Corée du sud. Récemment destituée pour corruption par l’Assemblée nationale, la présidente de la République de Corée, devra attendre le verdict définitif de la Cour constitutionnelle. Si la motion de destitution est validée, la Corée devra anticiper son élection présidentielle, prévue initialement en décembre 2017. Il semble aujourd’hui que le favori du scrutin soit un certain Ban Ki-Moon, jeune retraité du secrétariat général des Nations Unies.

Allemagne. En Europe, les législatives allemandes de septembre seront particulièrement importantes. Candidate au renouvellement de son troisième mandat, Angela Merkel devra affronter la montée du parti d’extrême-droite, l’Alternative für Deutschland. Nul doute que les débats de cette élection qui s’annonce compliquée pour la chancelière s’articuleront autour de l’accueil fait aux migrants depuis plusieurs mois, de la lutte contre le terrorisme islamique et de l’orientation de la politique européenne. Ce climat pourrait alors profiter à la droite populiste.

Pays-Bas. Le Royaume des Pays-Bas connaîtra également une élection à haut risque en mars. Le débat du maintien en Europe de ce pays fondateur de l’Union européenne sera posé par Geert Wilders, leader du parti populiste néerlandais. Ce proche de Marine Le Pen, a toutes ses chances à en croire les sondages. Son parti, le Parti pour la liberté, souhaite notamment interdire le Coran, fermer toutes les mosquées, et empêcher l’entrée sur son territoire de toute personne issue d’un “pays islamique”. Le Premier ministre Mark Rutte devrait être candidat à sa succession.

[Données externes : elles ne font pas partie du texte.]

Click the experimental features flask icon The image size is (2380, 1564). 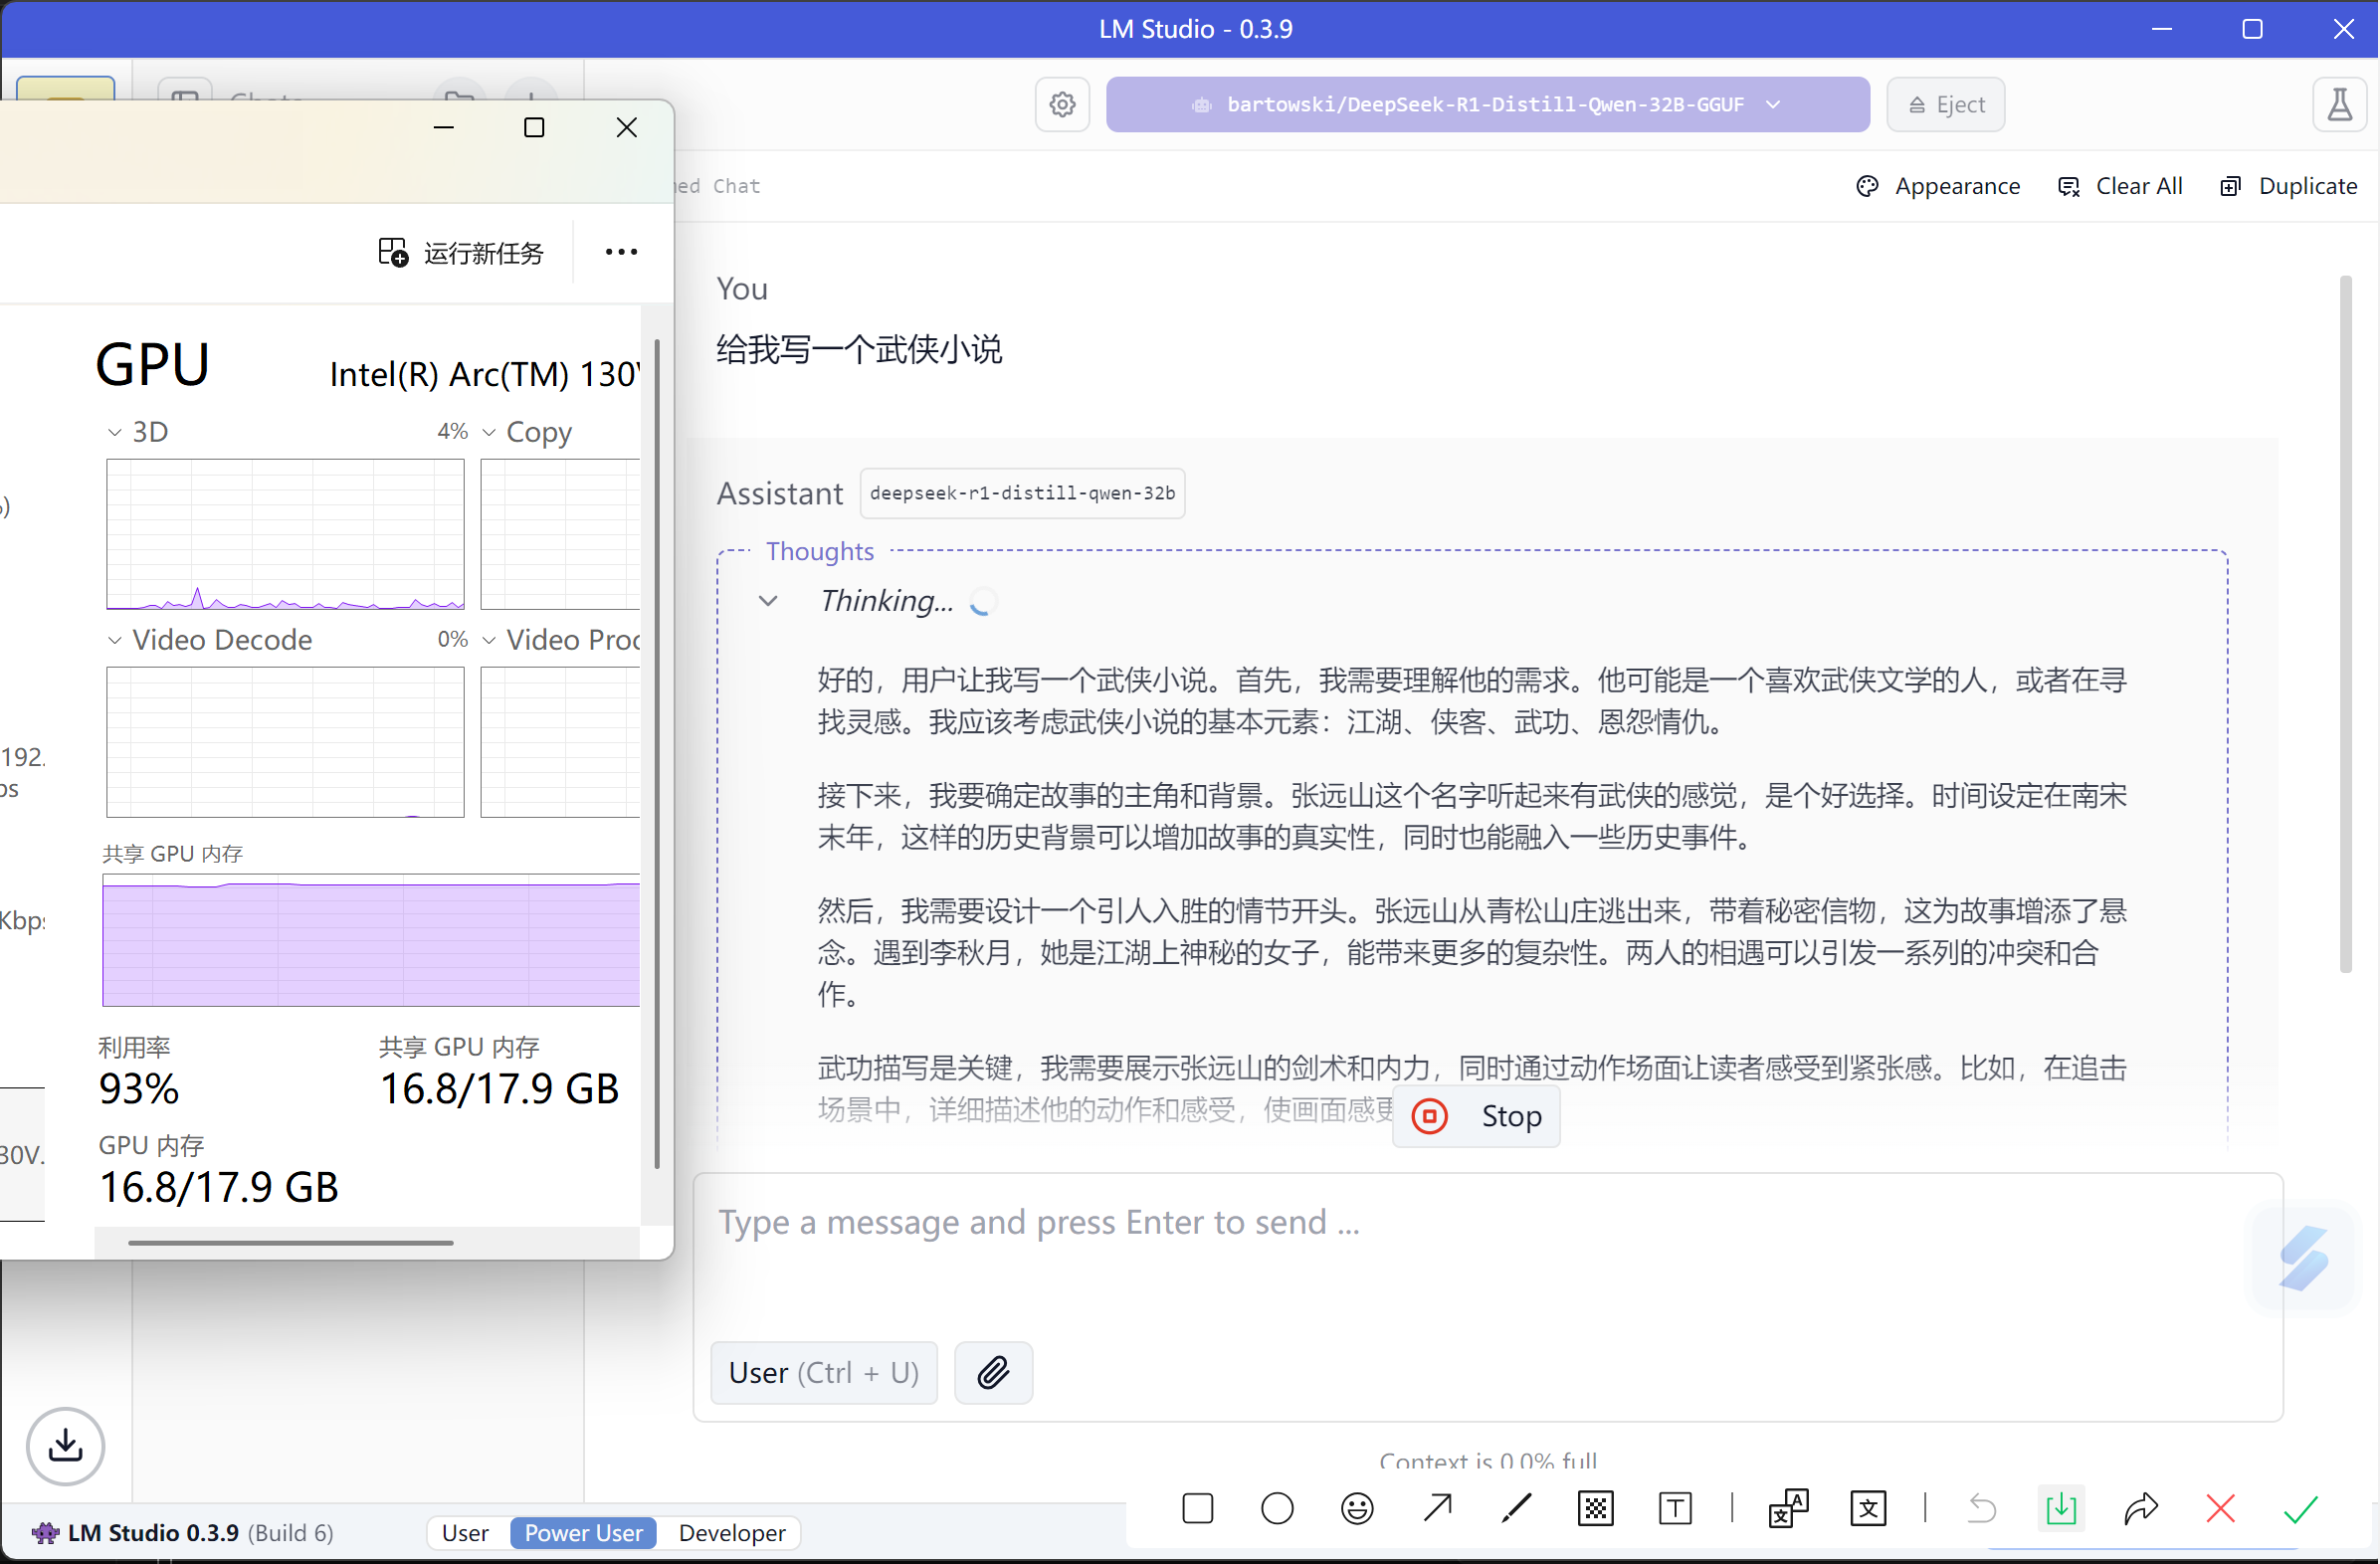click(2340, 104)
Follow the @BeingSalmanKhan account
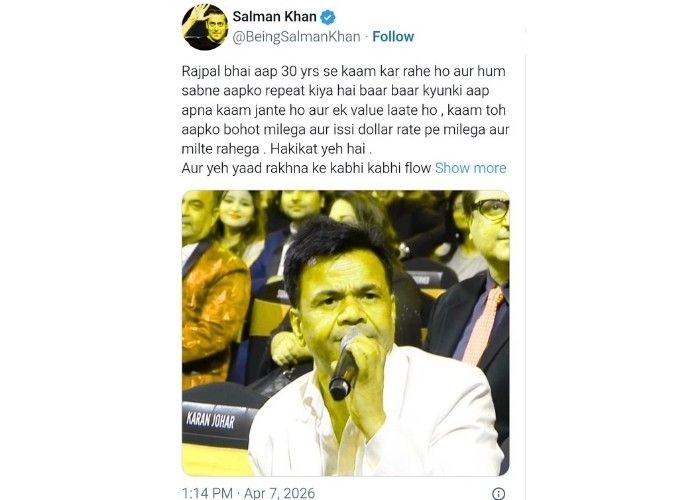700x500 pixels. coord(393,37)
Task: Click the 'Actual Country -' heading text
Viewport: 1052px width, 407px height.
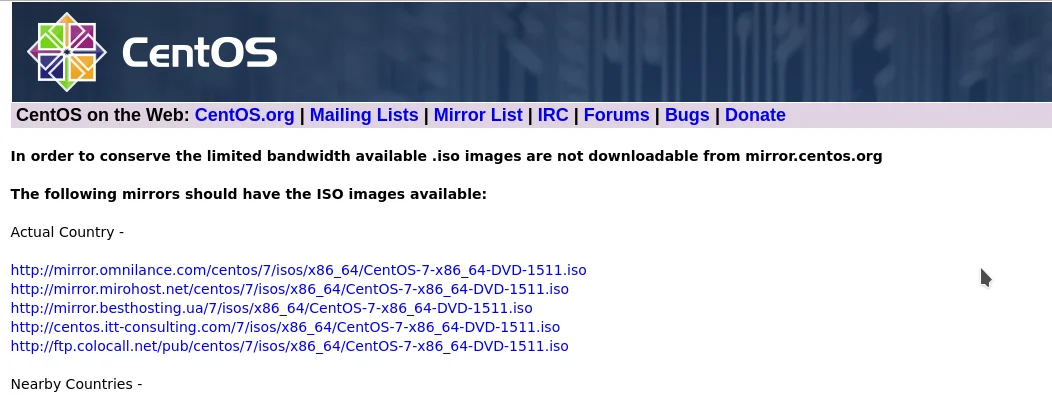Action: coord(67,232)
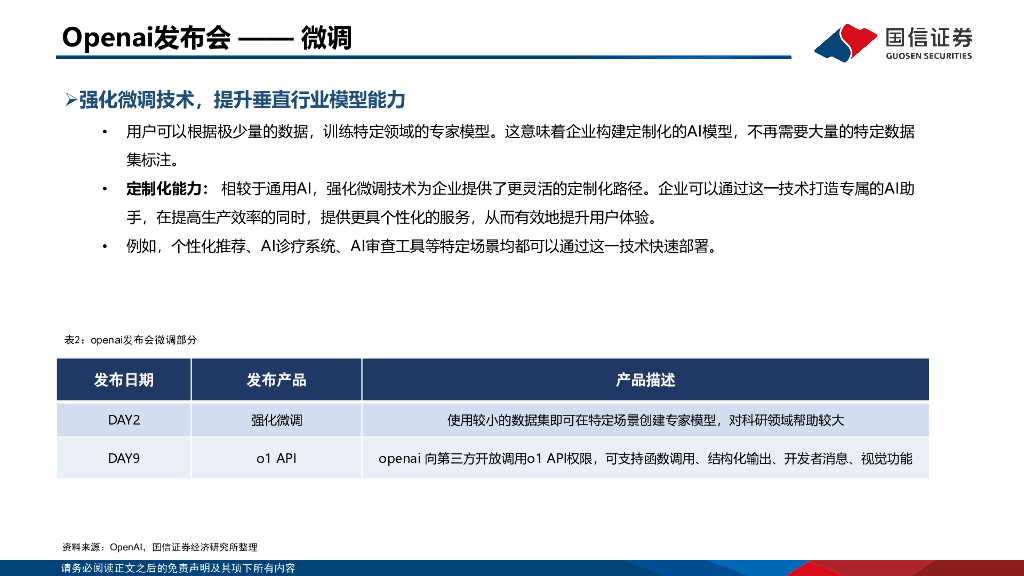Click the GUOSEN SECURITIES English text
1024x576 pixels.
click(x=928, y=57)
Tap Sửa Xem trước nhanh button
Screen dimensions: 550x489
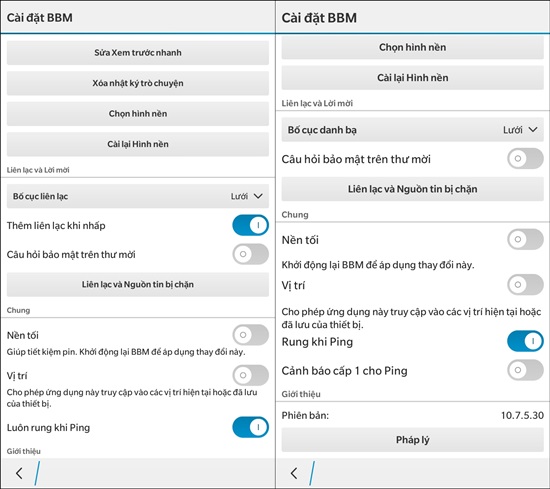tap(138, 53)
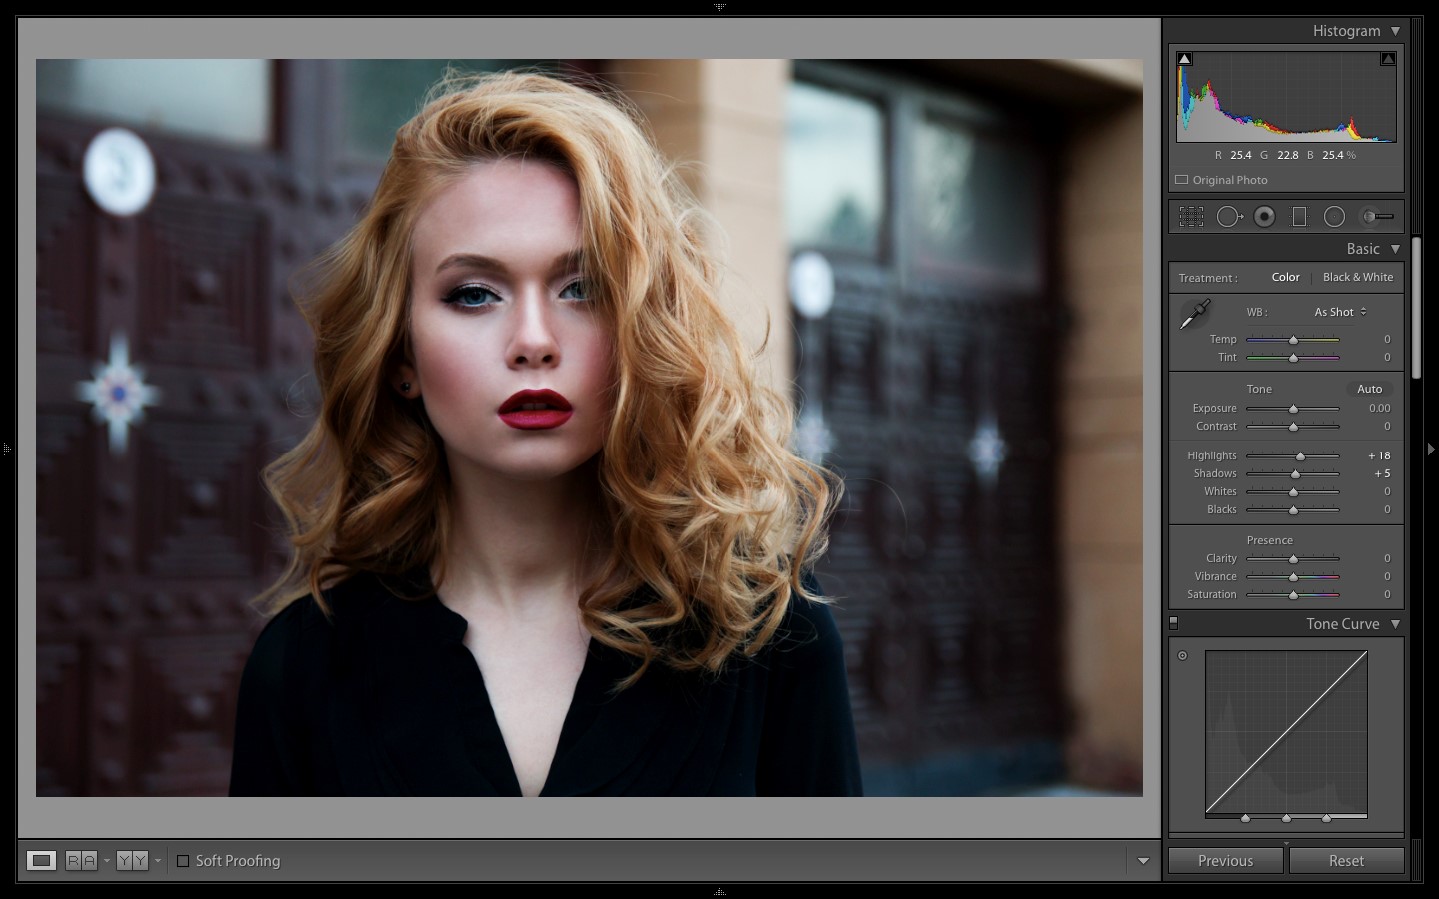This screenshot has height=899, width=1439.
Task: Check the Original Photo box
Action: click(1182, 180)
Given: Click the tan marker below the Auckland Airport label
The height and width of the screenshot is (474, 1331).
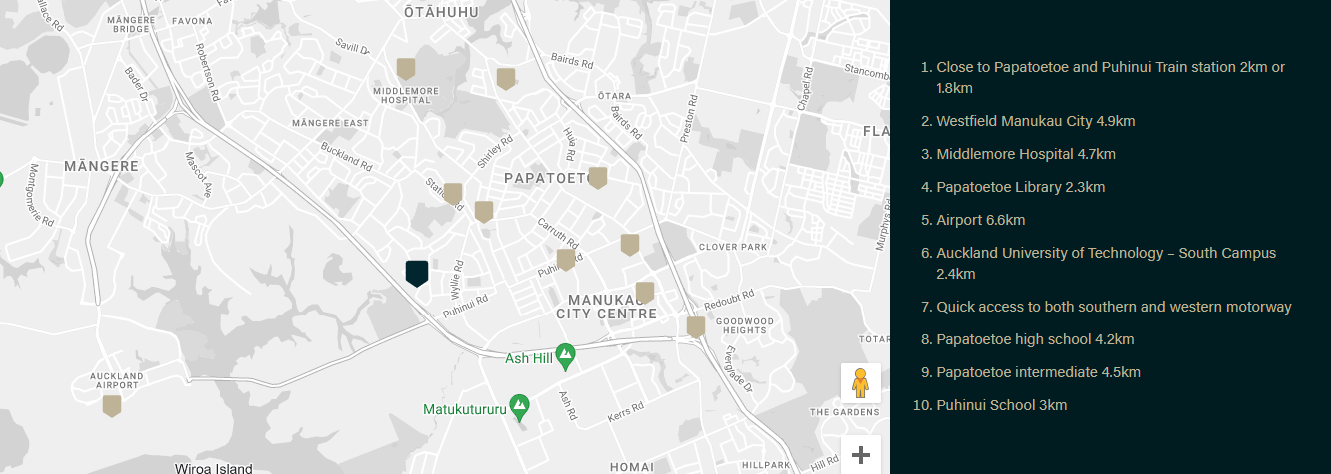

Rwanda. Au pouvoir depuis près de 17 ans, Paul Kagamé a annoncé sa candidature à un troisième mandat. À la suite d’un referendum adopté à plus de 98% des voix, il avait fait modifier la constitution l’année dernière afin de lui permettre cette possibilité. Élu à deux reprises avec, là encore, plus de 90% des voix, Paul Kagamé pourrait diriger ce pays, marqué par le génocide de 1994, pendant de nombreuses années encore. Le Parti démocratique vert, seul parti d’opposition reconnu par les autorités rwandaises, devrait présenter un candidat.

Chine. Enfin, il est également possible de mentionner la tenue du 19ème Congrès communiste chinois à l’automne 2017. L’issue est attendue. Il permettra au Président Xi Jinping d’obtenir un second mandat de cinq ans à la tête de la première puissance économique du monde.

Ces différents scurtins s’annoncent à hauts risques pour certains, ou joués d’avance pour d’autres. Ils assurent, en définitive, que l’année 2017 sera bel et bien une année politique.